> **Text**
╭──

Incredibly well-crafted, insanely well-written, superbly scored, constantly entertaining and all held together with a colurful graphical style that belies its true narrative depth.
They don't make 'em like they used to - but this is certainly the exception that proves the rule.
Aside from Mario Odyssey, there's not a lot of "3D Action Platformers" in the market and this game helped me understand why...

Back in the days of PS1/N64 every other game was a 3D adventure, each with its own reason to send you across 5 seasonal worlds collecting MacGuffins to progress. This was in itself a natural evolution of the ubiquitous 2D platformer during the previous 16 bit generation.

There wasn't a whole lot else in the way of originality, paradigms were set and the market was filled with what was already proven to be successful (see superhero movies since 2002) because of course it was.
Making (and publishing) games was expensive, so why take the risk on a new genre when a small tweak, new mechanic or just reusing an established character would guarantee a solid ROI (see Sonic, Crash Bandicoot. Spyro etc..)

The landscape has long-since shifted and nowadays with big publishers there's only really room for a new WWII-based FPS, or this years' open world box-ticking exercise - meanwhile Indie studios are going for pixel loveliness or pushing boundaries in storytelling.

With the technological improvements in the years since, 3D action adventures have become super-gritty Tomb Raiders or Uncharteds with super-realistic stormy weather, bloody combat and a boner for dramatic cinematics.

So we find ourselves in a games market almost devoid of new 3D platform/action/adventure games, that are actually just fucking FUN (and suitable for under 18s).

Pyschonauts 2 absolutely obliterates this void on every level.

The core concept is very much inception (which in turn may have been inspired by the original Psychonauts), which is a phenomenal excuse to get crazy on the level design.
And level design in a game like this is basically the gunplay in an FPS or the ball physics in Rocket League – it is the very core of the experience.

Psychonauts 2 levels are not merely worth playing this game for – they are Oscar-quality set pieces that are quite simply some of the best places I have ever been taken to in games:
A fantastic neon-octopus casino where you must cure someone's gambling addiction, by going into a sideways gambling hospital and earning 3 Quadrillion $ by disguising yourself as a card suit in a horse race to beat the stacked odds, or by rigging the game itself to enable a rich couple win the biological lottery – i.e. a baby
A psychedelic Woodstock festival, where drive a VW van around a colourful wonderland building a superband of senses, topped off with an amazing performance that pulls the rug on you right at the crescendo.
A set of desert islands maintained by an alcoholic gardening loner where you jump between empty whisky bottles to uncover the story of his mother’s similar decline and isolation following the death of her husband (you are brought here by his gigantic sentient spiky vine who also wants to stop him drinking, obviously).
A fucking masterchef cooking gameshow where ingredients beg to be thrown into the boiling water, put in a blender or - in the case of a piglet – chopped into slices by own their knife-wielding uncle.

So yeah, this game has enough surrealism and depth in one of its stages to drown a Naughty Dog Dali biopic with a twisting story that hits harder than any Mass Effect quest line or Oblivion twist.

The only thing this game lacks is the one thing that Mario (and your traditional 3D platformers) offers in spades – freedom.
Whilst you do get a “hub world” that grows exponentially after the first 10hrs, each stage itself is fairly linear and I was frequently pushing against invisible walls to make sure I wasn’t missing anything.
Not that this is a problem, as what is here is essentially a perfect distillation of everything I could ever wish for in a game like this. Or like, anything, really.

You hold a controller and get taken on a journey of discovery, both internal and external.

I think this game was a real challenge to get built, especially after the commercial failure of its predecessor.
And that is why they don’t make them like they used to, as making something of this level of quality is just not going to happen without considerable resources, it’s too much of an artistic risk for a major publisher to get past their shareholders and no way can a small studio afford to spend the time to build something this perfectly polished.

So please, do yourself a favour and dive in – or just watch someone else do it, such are the ways of the media consumption these days - this is really rather rare and equally really rather special.

╰──

> **Instructions**
- 1) Reproduce the Psychonauts 2 review word for word, from "Aside from Mario" to "course it was.".
- 2) In the Psychonauts 2 review, shorten the paragraph that opens with "Back in the days of PS1/N64" to a single sentence that keeps its main facts.
The material after this point comes from a different source than the Psychonauts 2 review.

> **Available data**

╭──

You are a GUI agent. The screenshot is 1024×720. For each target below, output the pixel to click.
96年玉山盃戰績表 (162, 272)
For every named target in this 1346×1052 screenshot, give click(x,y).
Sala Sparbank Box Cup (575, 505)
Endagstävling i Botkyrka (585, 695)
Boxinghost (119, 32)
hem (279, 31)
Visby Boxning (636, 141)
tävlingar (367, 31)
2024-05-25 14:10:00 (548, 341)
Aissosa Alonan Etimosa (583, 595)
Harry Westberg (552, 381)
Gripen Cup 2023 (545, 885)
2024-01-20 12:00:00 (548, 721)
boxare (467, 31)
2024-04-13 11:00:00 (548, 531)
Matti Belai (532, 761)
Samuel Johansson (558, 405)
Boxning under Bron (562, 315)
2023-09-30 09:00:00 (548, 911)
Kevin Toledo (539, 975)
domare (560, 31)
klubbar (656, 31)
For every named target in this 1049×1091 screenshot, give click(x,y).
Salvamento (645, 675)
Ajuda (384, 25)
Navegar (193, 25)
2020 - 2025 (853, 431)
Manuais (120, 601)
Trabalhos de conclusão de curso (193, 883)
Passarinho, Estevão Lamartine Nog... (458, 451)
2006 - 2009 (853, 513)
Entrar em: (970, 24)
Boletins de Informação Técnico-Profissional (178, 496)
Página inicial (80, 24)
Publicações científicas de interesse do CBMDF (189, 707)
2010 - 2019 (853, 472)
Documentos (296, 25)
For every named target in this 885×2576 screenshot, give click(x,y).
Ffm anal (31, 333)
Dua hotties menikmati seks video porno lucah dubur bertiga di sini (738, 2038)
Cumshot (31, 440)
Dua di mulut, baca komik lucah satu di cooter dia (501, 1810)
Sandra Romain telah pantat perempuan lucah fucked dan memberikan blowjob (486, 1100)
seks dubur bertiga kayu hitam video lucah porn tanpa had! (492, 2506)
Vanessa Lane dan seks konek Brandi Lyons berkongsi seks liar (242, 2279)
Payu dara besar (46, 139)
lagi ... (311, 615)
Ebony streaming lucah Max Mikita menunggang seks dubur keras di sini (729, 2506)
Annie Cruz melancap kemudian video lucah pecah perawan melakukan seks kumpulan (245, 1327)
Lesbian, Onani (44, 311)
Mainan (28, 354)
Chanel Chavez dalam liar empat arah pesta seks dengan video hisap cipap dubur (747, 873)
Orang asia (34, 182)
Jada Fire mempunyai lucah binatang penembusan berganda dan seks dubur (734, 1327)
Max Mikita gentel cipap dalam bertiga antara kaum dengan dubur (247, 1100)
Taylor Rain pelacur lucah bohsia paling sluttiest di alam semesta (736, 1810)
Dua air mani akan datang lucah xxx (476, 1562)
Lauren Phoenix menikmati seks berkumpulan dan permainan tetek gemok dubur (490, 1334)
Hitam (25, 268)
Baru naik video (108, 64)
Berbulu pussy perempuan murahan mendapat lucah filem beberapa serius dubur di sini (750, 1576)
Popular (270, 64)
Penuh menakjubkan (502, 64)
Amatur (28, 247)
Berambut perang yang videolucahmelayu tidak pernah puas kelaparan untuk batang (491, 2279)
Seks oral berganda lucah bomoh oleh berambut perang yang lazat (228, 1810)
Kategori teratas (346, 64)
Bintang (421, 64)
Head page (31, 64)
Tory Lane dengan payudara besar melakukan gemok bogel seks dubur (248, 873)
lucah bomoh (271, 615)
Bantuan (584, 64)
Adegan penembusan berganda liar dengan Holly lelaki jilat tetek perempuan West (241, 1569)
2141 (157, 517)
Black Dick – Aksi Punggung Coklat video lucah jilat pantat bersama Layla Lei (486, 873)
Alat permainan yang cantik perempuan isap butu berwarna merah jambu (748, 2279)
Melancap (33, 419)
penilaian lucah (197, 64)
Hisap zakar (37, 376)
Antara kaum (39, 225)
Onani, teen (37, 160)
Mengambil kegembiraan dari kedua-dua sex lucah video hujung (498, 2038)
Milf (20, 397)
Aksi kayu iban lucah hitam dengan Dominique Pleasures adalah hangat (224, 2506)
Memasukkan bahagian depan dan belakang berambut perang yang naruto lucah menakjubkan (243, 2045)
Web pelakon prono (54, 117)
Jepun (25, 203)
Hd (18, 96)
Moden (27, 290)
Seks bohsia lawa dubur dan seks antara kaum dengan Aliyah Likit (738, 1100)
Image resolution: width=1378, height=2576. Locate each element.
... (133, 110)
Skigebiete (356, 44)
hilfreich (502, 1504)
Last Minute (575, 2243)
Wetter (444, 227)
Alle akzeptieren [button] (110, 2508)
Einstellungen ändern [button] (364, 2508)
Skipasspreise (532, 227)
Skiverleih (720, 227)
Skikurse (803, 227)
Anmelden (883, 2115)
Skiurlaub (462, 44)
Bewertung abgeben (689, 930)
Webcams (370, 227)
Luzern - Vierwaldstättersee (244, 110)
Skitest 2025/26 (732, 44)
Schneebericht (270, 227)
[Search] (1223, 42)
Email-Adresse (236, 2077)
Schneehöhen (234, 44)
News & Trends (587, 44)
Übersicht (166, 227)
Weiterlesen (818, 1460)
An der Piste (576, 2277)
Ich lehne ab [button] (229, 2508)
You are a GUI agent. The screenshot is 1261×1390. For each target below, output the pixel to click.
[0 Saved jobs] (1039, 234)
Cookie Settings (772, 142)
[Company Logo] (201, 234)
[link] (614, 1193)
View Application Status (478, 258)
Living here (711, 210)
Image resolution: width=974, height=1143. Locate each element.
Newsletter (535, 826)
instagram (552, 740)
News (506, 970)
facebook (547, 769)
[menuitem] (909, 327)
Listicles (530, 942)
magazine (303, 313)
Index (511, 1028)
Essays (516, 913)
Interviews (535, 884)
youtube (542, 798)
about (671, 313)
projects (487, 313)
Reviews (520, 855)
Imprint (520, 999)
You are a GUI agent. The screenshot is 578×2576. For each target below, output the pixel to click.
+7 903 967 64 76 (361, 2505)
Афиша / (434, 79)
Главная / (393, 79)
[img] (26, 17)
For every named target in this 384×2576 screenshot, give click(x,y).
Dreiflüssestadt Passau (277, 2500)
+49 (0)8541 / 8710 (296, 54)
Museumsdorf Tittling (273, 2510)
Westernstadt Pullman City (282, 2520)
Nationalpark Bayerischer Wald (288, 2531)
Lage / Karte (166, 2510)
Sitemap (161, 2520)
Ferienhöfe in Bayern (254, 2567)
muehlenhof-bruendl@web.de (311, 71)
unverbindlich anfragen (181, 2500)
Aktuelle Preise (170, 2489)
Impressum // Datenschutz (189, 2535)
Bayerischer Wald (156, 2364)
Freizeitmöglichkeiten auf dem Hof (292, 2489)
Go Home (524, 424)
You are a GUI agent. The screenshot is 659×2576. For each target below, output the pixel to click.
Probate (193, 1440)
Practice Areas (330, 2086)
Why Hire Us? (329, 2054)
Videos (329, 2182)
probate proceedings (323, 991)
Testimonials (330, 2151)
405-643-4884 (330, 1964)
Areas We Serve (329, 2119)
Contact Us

╰──

> **List of answers**
- 1)
Aside from Mario Odyssey, there's not a lot of "3D Action Platformers" in the market and this game helped me understand why...

Back in the days of PS1/N64 every other game was a 3D adventure, each with its own reason to send you across 5 seasonal worlds collecting MacGuffins to progress. This was in itself a natural evolution of the ubiquitous 2D platformer during the previous 16 bit generation.

There wasn't a whole lot else in the way of originality, paradigms were set and the market was filled with what was already proven to be successful (see superhero movies since 2002) because of course it was.

- 2) In the PS1/N64 days, every other game was a 3D adventure that sent you across five seasonal worlds collecting MacGuffins, a natural evolution of the 2D platformers of the 16-bit generation.